── ARTICLE ──

# Calling all Gulf coasters....



## surfinsapo (Aug 26, 2008)

*Here we go again. This one looks like bad news.. Maybe a CAT 5 by land fall..Going to be hard to enjoy the 3 day weekend.. atleast people will have more time to prepare.. *


----------



## LarryWolfe (Aug 26, 2008)

Please heed the warning Sapo!!  If you need somewhere to stay come on up!  Be careful bud!


----------



## Kloset BBQR (Aug 26, 2008)

Batten down the hatches and be safe guys!

JB tell Mayor Nagin to use the school buses this time!

Best of luck to all you guys and keep us informed as to how you are doing while the electic is still working.


----------



## surfinsapo (Aug 26, 2008)

Larry Wolfe said:
			
		

> Please heed the warning Sapo!!  If you need somewhere to stay come on up!  Be careful bud!



Thanks Larry and company..  We have a ranch inland we can go too if it gets close...


----------



## 007bond-jb (Aug 26, 2008)

Kloset BBQR said:
			
		

> Batten down the hatches and be safe guys!
> 
> JB tell Mayor Nagin to use the school buses this time!
> 
> Best of luck to all you guys and keep us informed as to how you are doing while the electic is still working.



Nagin is a IDIOT. 

I a big ass Genset to keep the BEER cold & the AC runnin, BR is 40ft above sea level. & over 100 miles from the coast all we get here is wind & rain. 
Here In La rain is a common year round.

Thanks to all 

SS You Better pay attention, You live ON the Coast.........


----------



## Toby Keil (Aug 26, 2008)

Be safe all!


----------



## BONE HEADS (Aug 26, 2008)

Be careful everybody, i am heading to get on a cruise ship sunday in port canaveral, i guess we will see what happens.


----------



## Puff1 (Aug 26, 2008)

You guys be safe down there! Good luck.


----------



## Unity (Aug 26, 2008)

Category 5?   Its current Cat 3 status looks scary enough for me. Be safe, guys.

--John


----------



## BONE HEADS (Aug 26, 2008)

Is it a 3 now i thought earlier it was a 1?


----------



## Unity (Aug 26, 2008)

Oh, I was looking at the projection for late in the week. Sorry.   

--John


----------



## Uncle Bubba (Aug 26, 2008)

Shit!!  Here comes $5 gallon gas.  Good luck guys.  It's an election year so expect faster response this time. 

Witt said he wants to put his order in for a 60" plasma for any looters.    :roll: 

Seriously, hope all make it safely to higher ground.


----------



## Kloset BBQR (Aug 26, 2008)

No matter what happens just remember...............it's Bush's fault!


----------



## Uncle Bubba (Aug 26, 2008)

I think I heard that last night from Uncle Teddy at the DNC or was that chants of "Mary Jo, Mary Jo" from the crowd outside.


----------



## Kloset BBQR (Aug 26, 2008)

───

**WRITTEN INSTRUCTION**
Reproduce word for word everything in the hurricane thread from "I a big ass" down to "Keil (Aug 26, 2008)". The rows after this point are separate material, unconnected to the hurricane thread.

── PROVIDED MATERIAL ──

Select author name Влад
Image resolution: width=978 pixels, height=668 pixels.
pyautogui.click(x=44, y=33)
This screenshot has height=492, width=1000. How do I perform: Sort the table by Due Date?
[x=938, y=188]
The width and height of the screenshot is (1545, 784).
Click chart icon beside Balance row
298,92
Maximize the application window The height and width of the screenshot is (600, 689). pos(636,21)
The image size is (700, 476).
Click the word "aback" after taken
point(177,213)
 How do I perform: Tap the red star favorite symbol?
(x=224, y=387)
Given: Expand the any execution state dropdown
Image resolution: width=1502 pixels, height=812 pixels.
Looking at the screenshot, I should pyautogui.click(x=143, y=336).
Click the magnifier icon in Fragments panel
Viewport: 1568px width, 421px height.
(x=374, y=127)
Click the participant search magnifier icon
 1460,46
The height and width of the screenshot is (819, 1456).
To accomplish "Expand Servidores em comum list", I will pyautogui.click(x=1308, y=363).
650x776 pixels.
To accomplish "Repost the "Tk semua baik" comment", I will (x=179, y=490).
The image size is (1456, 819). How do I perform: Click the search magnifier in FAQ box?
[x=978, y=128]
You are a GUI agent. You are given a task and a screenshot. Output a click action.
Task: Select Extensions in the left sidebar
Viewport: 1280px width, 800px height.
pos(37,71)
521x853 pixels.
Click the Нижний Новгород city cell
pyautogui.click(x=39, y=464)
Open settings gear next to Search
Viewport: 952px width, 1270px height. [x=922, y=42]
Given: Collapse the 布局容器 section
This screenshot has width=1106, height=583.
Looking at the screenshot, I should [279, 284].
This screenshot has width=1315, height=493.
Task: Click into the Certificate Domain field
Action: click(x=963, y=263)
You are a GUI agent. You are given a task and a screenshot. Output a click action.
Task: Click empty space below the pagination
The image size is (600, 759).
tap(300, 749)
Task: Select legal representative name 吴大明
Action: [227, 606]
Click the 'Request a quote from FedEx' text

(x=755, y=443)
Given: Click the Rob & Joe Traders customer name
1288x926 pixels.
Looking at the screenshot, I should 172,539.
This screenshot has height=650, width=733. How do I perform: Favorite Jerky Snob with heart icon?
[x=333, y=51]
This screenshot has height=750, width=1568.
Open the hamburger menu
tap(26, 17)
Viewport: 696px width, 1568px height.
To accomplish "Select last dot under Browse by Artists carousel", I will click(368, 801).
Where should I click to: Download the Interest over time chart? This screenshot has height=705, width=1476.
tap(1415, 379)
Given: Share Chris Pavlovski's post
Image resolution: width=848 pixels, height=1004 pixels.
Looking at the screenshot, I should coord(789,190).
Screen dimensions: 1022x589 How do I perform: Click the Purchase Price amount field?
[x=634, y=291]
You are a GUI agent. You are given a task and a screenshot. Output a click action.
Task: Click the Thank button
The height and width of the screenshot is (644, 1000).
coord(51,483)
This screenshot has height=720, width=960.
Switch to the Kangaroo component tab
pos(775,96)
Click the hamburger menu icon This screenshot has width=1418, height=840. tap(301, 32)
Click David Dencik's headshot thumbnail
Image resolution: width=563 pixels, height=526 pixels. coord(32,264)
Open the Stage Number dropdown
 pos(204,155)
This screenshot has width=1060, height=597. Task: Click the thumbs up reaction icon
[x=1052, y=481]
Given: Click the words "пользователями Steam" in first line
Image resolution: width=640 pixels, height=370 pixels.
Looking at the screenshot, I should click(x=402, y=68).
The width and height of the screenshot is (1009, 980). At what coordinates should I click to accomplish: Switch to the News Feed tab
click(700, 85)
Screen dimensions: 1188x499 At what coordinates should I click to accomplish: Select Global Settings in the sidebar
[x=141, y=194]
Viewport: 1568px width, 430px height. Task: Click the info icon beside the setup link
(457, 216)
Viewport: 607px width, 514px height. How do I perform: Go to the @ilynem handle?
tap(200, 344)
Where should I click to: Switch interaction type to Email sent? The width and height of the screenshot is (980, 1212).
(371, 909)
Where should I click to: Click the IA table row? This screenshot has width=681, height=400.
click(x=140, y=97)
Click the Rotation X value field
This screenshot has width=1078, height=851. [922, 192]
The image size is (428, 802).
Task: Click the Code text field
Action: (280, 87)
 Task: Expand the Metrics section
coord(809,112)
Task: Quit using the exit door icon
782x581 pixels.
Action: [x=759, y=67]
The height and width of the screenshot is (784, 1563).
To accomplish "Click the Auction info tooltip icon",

───

**ANSWER TO THIS PROBLEM**
I a big ass Genset to keep the BEER cold & the AC runnin, BR is 40ft above sea level. & over 100 miles from the coast all we get here is wind & rain. 
Here In La rain is a common year round.

Thanks to all 

SS You Better pay attention, You live ON the Coast.........


----------



## Toby Keil (Aug 26, 2008)